How a criminal organization pushed homicides down in Brazil

Once Brazil’s biggest drug trafficking organization had consolidated its power and dominance, its home state became less violent. Criminal dynamics led to a false sense of pacification

How a criminal organization pushed homicides down in Brazil
Photo: Rogério Cassimiro/Folhapress

Three decades ago, the state of São Paulo, Brazil’s most populous, adopted a public security model based on ostensive policing, with zero tolerance for suspected criminals and, consequently, an ever-higher number of arrests.

This strategy saw incarceration levels in São Paulo — which already tend to be the highest in the country — skyrocket. The state now houses 30 percent of all prisoners in Brazil, despite being home to 22 percent of the population. If it were a city, São Paulo’s prison population would be bigger than 97 percent of the country’s municipalities.

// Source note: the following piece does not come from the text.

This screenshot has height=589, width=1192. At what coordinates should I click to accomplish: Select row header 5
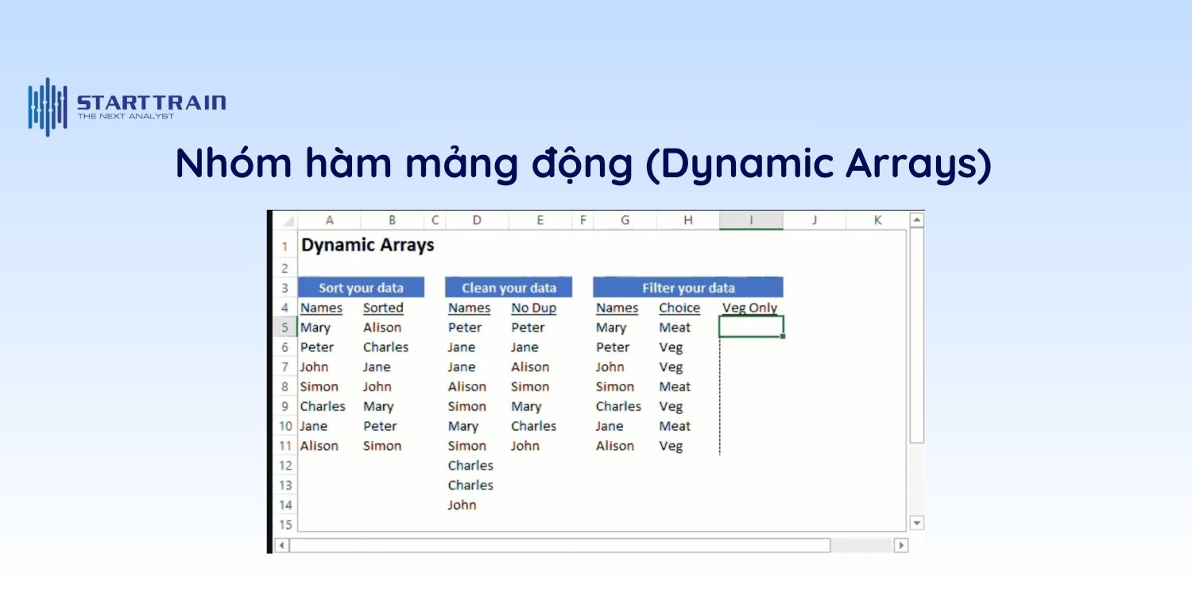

With unsanitary and massively overcrowded facilities, prisons brought together people from different groups — who were often enemies outside the prison walls — and soon became a powder keg ready to explode. 

The birth of a giant

In 1992, a prisoner-led rebellion asking for better living conditions in the now-closed Carandiru prison was violently quashed by armed policemen. They stormed the prison and killed 111 inmates, shooting the unarmed men at random. At the time, there were 7,000 inmates in Carandiru, which had a capacity for 3,250 prisoners — an average of 2.2 prisoners per available spot. It was the deadliest case of prison violence in Brazil’s recent history.

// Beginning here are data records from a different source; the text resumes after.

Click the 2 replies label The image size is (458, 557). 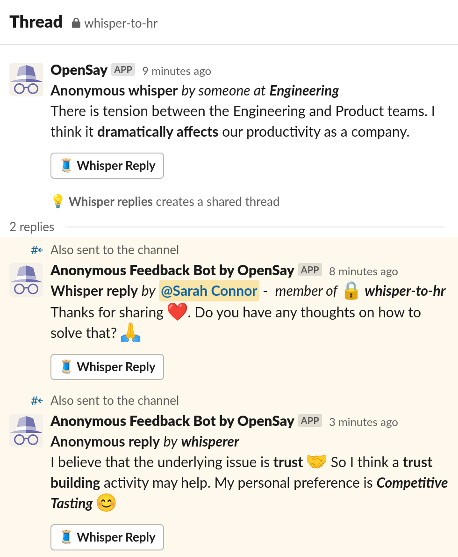[x=31, y=227]
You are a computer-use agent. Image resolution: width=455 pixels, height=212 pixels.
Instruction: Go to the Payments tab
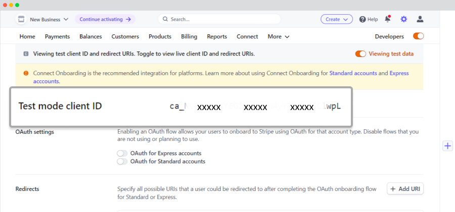[58, 36]
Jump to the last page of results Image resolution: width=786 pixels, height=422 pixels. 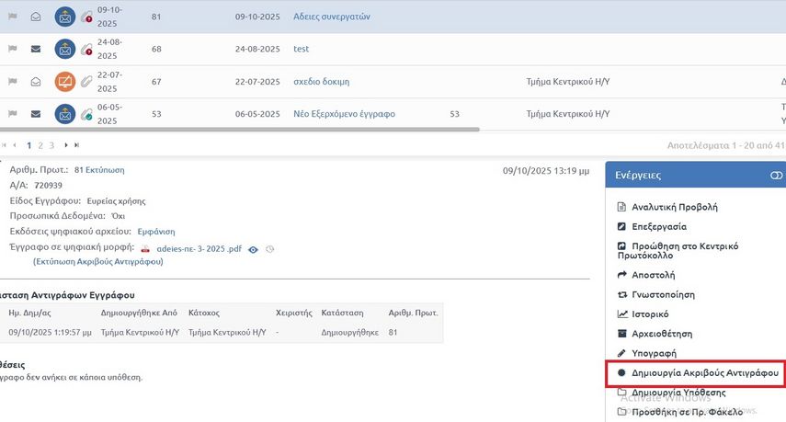pyautogui.click(x=76, y=145)
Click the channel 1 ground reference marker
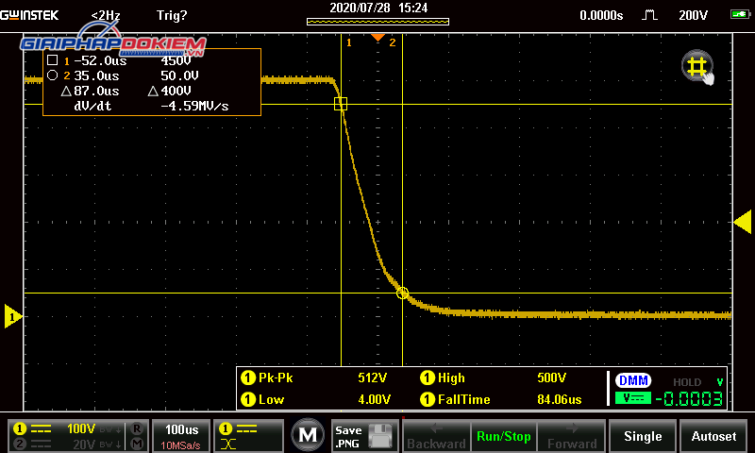This screenshot has height=453, width=755. click(x=12, y=316)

The creation of the First Command of the Capital, or PCC, was a direct consequence of the Carandiru massacre. This criminal organization, born inside prisons and led by inmates, has today spread across Brazil and throughout neighboring countries. It is now considered the most powerful criminal gang in South America — controlling the main drug trafficking routes in the region.

In the first years of the PCC’s existence, as the organization established itself, the number of homicides in the city of São Paulo broke records. Gangs of mostly young, black men fought each other to dominate the quebradas, the low-income suburban neighborhoods which a group of drug dealers can usually control according to their own rules. 

The 1990s became known in São Paulo as an “urban war era,” in which the outskirts of the state capital turned into battlegrounds between rival groups of drug dealers and thieves in search of territorial domination. Other people, mainly former or current security officers, joined...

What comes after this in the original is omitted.